### Work request
Your job is to set down the stretch of entries that opens with the line containing "Given: Open the Apr 1 - Apr 30 date dropdown" and closes with the line containing "Task: Click the 6.0 Marshmallow version link". Keep both end lines, copy each exactly, and add nothing.

Start of Entries supplied

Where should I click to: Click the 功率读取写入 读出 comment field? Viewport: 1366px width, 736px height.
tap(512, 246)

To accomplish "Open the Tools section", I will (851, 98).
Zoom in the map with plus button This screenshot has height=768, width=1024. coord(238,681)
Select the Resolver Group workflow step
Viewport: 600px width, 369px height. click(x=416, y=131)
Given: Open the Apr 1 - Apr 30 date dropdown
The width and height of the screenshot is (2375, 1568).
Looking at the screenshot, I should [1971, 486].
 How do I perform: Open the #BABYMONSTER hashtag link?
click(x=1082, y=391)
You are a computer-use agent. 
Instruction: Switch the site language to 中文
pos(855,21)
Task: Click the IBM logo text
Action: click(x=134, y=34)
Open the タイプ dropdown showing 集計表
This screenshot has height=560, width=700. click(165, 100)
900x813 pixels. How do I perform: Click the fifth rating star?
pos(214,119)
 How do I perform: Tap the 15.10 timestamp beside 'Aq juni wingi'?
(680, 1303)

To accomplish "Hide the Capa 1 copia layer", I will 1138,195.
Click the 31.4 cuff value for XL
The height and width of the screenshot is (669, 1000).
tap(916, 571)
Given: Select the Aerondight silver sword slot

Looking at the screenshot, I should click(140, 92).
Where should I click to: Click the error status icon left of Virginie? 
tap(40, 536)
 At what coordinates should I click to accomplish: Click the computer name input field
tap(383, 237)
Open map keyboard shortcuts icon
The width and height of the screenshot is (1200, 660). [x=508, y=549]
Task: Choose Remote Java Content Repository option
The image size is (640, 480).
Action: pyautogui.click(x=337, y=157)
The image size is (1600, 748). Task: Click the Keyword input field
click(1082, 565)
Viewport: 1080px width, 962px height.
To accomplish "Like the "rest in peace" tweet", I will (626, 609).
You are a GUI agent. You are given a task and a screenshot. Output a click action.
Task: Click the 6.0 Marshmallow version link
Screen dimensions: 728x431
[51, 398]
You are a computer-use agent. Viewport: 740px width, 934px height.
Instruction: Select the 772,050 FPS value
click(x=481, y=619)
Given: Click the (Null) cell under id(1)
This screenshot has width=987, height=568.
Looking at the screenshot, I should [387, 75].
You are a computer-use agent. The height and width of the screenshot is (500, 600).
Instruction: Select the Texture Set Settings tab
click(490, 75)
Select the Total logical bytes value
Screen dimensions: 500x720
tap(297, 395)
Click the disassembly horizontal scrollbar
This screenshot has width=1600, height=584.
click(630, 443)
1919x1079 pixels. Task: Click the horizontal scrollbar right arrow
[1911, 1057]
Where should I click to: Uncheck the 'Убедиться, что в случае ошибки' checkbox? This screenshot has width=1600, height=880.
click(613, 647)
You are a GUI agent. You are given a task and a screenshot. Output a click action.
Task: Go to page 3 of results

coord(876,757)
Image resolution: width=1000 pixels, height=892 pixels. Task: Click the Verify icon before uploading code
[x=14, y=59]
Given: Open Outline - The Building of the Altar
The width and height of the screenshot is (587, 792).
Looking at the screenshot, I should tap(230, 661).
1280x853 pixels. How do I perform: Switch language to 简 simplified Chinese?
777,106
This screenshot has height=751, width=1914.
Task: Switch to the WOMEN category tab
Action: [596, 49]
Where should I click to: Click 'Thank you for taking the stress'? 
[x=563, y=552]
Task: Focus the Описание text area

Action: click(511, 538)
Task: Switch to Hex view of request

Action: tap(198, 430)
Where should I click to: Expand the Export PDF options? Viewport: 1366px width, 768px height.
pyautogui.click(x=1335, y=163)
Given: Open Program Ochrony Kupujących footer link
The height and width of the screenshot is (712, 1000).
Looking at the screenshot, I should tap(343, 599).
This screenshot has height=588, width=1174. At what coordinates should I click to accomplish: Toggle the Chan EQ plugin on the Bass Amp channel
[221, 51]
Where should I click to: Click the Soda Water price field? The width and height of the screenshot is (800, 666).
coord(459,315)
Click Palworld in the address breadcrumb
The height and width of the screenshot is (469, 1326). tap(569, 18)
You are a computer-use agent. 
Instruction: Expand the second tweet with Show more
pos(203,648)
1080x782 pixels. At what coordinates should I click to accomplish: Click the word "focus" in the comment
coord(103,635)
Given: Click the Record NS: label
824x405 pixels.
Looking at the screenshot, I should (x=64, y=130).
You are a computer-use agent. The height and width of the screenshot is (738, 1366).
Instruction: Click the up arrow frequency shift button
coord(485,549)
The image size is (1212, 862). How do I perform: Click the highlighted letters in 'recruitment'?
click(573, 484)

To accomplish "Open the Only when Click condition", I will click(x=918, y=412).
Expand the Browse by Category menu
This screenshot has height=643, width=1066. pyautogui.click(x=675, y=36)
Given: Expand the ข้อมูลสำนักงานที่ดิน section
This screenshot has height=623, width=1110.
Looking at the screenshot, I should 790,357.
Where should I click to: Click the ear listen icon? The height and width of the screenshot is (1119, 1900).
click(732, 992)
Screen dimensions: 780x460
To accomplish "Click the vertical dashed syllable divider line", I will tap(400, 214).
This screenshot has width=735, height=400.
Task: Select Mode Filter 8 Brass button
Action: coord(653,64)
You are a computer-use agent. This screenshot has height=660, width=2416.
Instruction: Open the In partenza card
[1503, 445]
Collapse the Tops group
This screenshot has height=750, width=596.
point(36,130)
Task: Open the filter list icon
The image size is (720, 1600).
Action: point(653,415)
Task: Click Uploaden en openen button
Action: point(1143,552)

End of Entries supplied

### Result
Given: Open the Apr 1 - Apr 30 date dropdown
The width and height of the screenshot is (2375, 1568).
Looking at the screenshot, I should [1971, 486].
 How do I perform: Open the #BABYMONSTER hashtag link?
click(x=1082, y=391)
You are a computer-use agent. 
Instruction: Switch the site language to 中文
pos(855,21)
Task: Click the IBM logo text
Action: click(x=134, y=34)
Open the タイプ dropdown showing 集計表
This screenshot has height=560, width=700. click(165, 100)
900x813 pixels. How do I perform: Click the fifth rating star?
pos(214,119)
 How do I perform: Tap the 15.10 timestamp beside 'Aq juni wingi'?
(680, 1303)

To accomplish "Hide the Capa 1 copia layer", I will 1138,195.
Click the 31.4 cuff value for XL
The height and width of the screenshot is (669, 1000).
tap(916, 571)
Given: Select the Aerondight silver sword slot

Looking at the screenshot, I should click(140, 92).
Where should I click to: Click the error status icon left of Virginie? 
tap(40, 536)
 At what coordinates should I click to accomplish: Click the computer name input field
tap(383, 237)
Open map keyboard shortcuts icon
The width and height of the screenshot is (1200, 660). [x=508, y=549]
Task: Choose Remote Java Content Repository option
The image size is (640, 480).
Action: pyautogui.click(x=337, y=157)
The image size is (1600, 748). Task: Click the Keyword input field
click(1082, 565)
Viewport: 1080px width, 962px height.
To accomplish "Like the "rest in peace" tweet", I will (626, 609).
You are a GUI agent. You are given a task and a screenshot. Output a click action.
Task: Click the 6.0 Marshmallow version link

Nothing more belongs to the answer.